Crunchy Con

First Things letters

Friday September 22, 2006

A friend faxed me this morning the four letters published in the current issue of First Things that were critical of Gilbert Meilaender's review of "Crunchy Cons." There's no link to those letters yet, but I want to thank letter-writers Mignon Sass, Paige Hochschild, Marc Rogers and Rachel Stone for their generous comments about the book. I'll reproduce Ms. Hochschild's letter here (because it looks like the shortest of the lot, and therefore the quickest to type in on this busy morning) to give you an idea of what the letters say.
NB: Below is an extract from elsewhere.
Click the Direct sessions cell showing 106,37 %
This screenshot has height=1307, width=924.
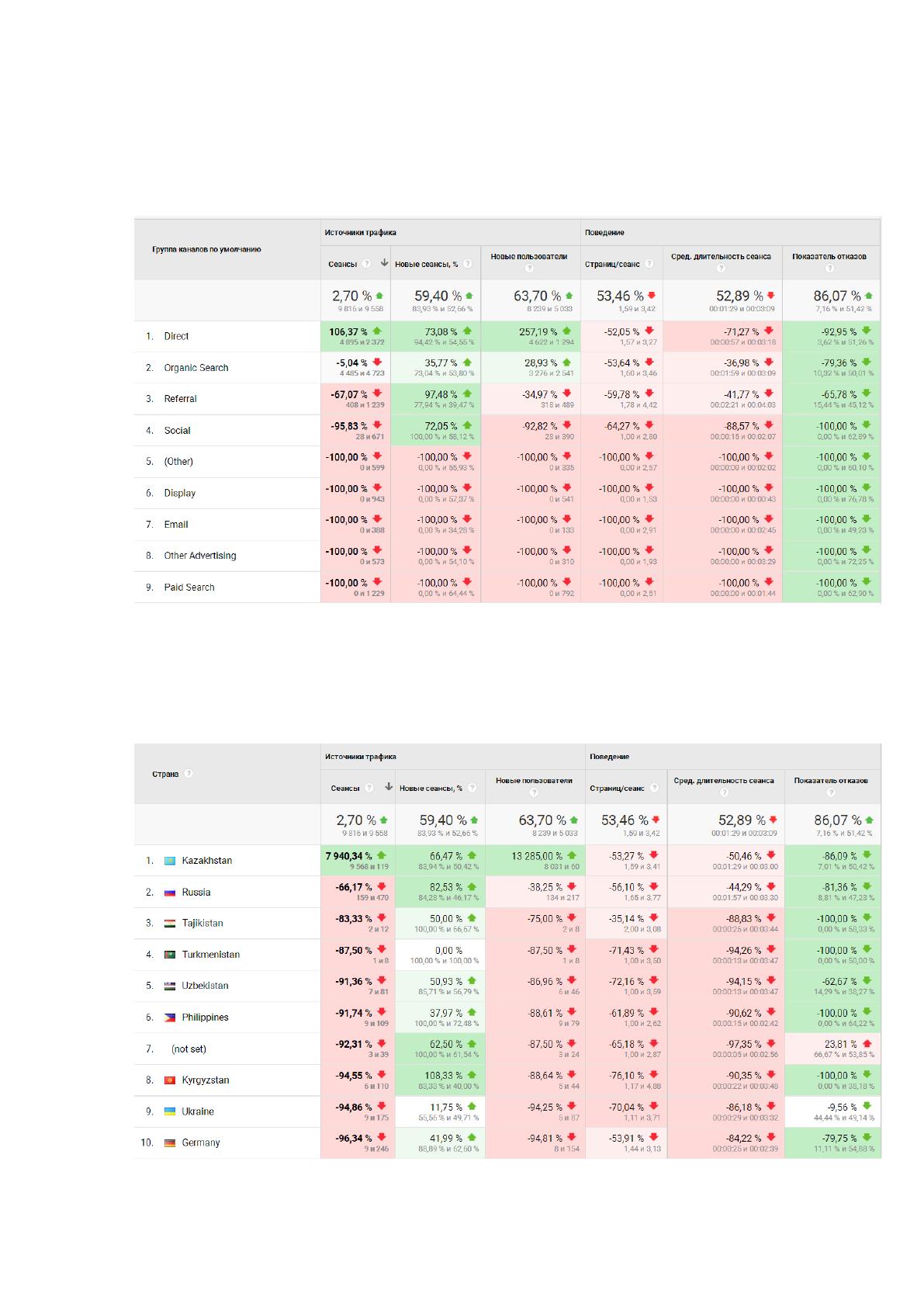[355, 336]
Gilbert Meilaender's main criticism of Rod Dreher's "Crunchy Cons" is that the author is a snob, or at least a mere aesthete. Let Dreher have his Birkenstocks, his organic homegrown vegetables, and his meat purchased from the farm down the road: Burger King, baseball, and New Balance sneakers are the hallmark of the real heartland conservative. But while Meilaneder, while reluctantly praising the book, engages in a disingenous misrepresentation fo tis real content. It's not about "sorrel soup" vs. the Whopper.

Dreher points the reader to E.F. Schumacher's central reflection that the economics of the West, as much as in the East of old, is "built on philosophically materialist assumptions." Any debate among conservatives about economics must begin by acknowledging that man is not a purely economic being.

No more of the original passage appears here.